**** Stored data ****

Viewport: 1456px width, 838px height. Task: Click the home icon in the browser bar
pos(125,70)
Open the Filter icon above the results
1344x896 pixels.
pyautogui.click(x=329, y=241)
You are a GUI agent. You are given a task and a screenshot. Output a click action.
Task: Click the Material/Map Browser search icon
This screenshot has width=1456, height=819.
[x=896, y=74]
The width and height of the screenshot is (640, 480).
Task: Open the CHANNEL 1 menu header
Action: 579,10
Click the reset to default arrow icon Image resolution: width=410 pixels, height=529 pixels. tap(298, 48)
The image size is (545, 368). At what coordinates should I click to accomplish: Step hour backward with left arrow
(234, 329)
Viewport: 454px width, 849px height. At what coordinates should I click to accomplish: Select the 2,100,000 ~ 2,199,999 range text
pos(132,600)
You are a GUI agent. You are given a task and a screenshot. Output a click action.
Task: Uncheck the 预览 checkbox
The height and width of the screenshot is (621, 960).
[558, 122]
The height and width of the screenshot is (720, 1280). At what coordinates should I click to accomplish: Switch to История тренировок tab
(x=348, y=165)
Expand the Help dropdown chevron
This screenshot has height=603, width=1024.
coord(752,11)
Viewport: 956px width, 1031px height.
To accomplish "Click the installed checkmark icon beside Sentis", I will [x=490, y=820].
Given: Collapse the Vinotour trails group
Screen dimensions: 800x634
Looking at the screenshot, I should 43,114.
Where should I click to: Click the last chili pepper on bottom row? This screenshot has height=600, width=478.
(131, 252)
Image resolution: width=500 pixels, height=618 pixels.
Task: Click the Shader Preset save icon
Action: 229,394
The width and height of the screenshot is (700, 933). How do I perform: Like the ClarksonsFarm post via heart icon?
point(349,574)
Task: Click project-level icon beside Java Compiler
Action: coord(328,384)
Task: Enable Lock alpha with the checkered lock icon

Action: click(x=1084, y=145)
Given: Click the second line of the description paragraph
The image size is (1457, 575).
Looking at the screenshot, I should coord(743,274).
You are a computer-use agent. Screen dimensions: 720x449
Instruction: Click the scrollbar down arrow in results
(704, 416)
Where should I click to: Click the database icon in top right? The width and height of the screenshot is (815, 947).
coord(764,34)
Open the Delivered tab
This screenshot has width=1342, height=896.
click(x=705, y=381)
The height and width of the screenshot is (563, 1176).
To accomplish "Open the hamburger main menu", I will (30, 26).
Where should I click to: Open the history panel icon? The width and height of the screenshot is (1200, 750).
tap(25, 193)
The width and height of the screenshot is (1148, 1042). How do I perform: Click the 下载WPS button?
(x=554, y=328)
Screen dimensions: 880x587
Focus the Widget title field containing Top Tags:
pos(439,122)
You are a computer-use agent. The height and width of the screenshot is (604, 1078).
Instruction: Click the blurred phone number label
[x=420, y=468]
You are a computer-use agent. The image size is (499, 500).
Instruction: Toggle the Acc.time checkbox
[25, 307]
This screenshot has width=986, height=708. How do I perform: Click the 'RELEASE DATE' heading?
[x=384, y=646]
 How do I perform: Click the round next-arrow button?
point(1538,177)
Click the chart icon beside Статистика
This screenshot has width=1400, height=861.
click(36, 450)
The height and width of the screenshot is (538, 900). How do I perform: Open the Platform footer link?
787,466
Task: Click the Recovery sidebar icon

****

In this exercise, repeat the entries above verbatim.

Task response
Viewport: 1456px width, 838px height. Task: Click the home icon in the browser bar
pos(125,70)
Open the Filter icon above the results
1344x896 pixels.
pyautogui.click(x=329, y=241)
You are a GUI agent. You are given a task and a screenshot. Output a click action.
Task: Click the Material/Map Browser search icon
This screenshot has width=1456, height=819.
[x=896, y=74]
The width and height of the screenshot is (640, 480).
Task: Open the CHANNEL 1 menu header
Action: 579,10
Click the reset to default arrow icon Image resolution: width=410 pixels, height=529 pixels. tap(298, 48)
The image size is (545, 368). At what coordinates should I click to accomplish: Step hour backward with left arrow
(234, 329)
Viewport: 454px width, 849px height. At what coordinates should I click to accomplish: Select the 2,100,000 ~ 2,199,999 range text
pos(132,600)
You are a GUI agent. You are given a task and a screenshot. Output a click action.
Task: Uncheck the 预览 checkbox
The height and width of the screenshot is (621, 960).
[558, 122]
The height and width of the screenshot is (720, 1280). At what coordinates should I click to accomplish: Switch to История тренировок tab
(x=348, y=165)
Expand the Help dropdown chevron
This screenshot has height=603, width=1024.
coord(752,11)
Viewport: 956px width, 1031px height.
To accomplish "Click the installed checkmark icon beside Sentis", I will [x=490, y=820].
Given: Collapse the Vinotour trails group
Screen dimensions: 800x634
Looking at the screenshot, I should 43,114.
Where should I click to: Click the last chili pepper on bottom row? This screenshot has height=600, width=478.
(131, 252)
Image resolution: width=500 pixels, height=618 pixels.
Task: Click the Shader Preset save icon
Action: 229,394
The width and height of the screenshot is (700, 933). How do I perform: Like the ClarksonsFarm post via heart icon?
point(349,574)
Task: Click project-level icon beside Java Compiler
Action: coord(328,384)
Task: Enable Lock alpha with the checkered lock icon

Action: click(x=1084, y=145)
Given: Click the second line of the description paragraph
The image size is (1457, 575).
Looking at the screenshot, I should coord(743,274).
You are a computer-use agent. Screen dimensions: 720x449
Instruction: Click the scrollbar down arrow in results
(704, 416)
Where should I click to: Click the database icon in top right? The width and height of the screenshot is (815, 947).
coord(764,34)
Open the Delivered tab
This screenshot has width=1342, height=896.
click(x=705, y=381)
The height and width of the screenshot is (563, 1176).
To accomplish "Open the hamburger main menu", I will (30, 26).
Where should I click to: Open the history panel icon? The width and height of the screenshot is (1200, 750).
tap(25, 193)
The width and height of the screenshot is (1148, 1042). How do I perform: Click the 下载WPS button?
(x=554, y=328)
Screen dimensions: 880x587
Focus the Widget title field containing Top Tags:
pos(439,122)
You are a computer-use agent. The height and width of the screenshot is (604, 1078).
Instruction: Click the blurred phone number label
[x=420, y=468]
You are a computer-use agent. The image size is (499, 500).
Instruction: Toggle the Acc.time checkbox
[25, 307]
This screenshot has width=986, height=708. How do I perform: Click the 'RELEASE DATE' heading?
[x=384, y=646]
 How do I perform: Click the round next-arrow button?
point(1538,177)
Click the chart icon beside Статистика
This screenshot has width=1400, height=861.
click(36, 450)
The height and width of the screenshot is (538, 900). How do I perform: Open the Platform footer link?
787,466
Task: Click the Recovery sidebar icon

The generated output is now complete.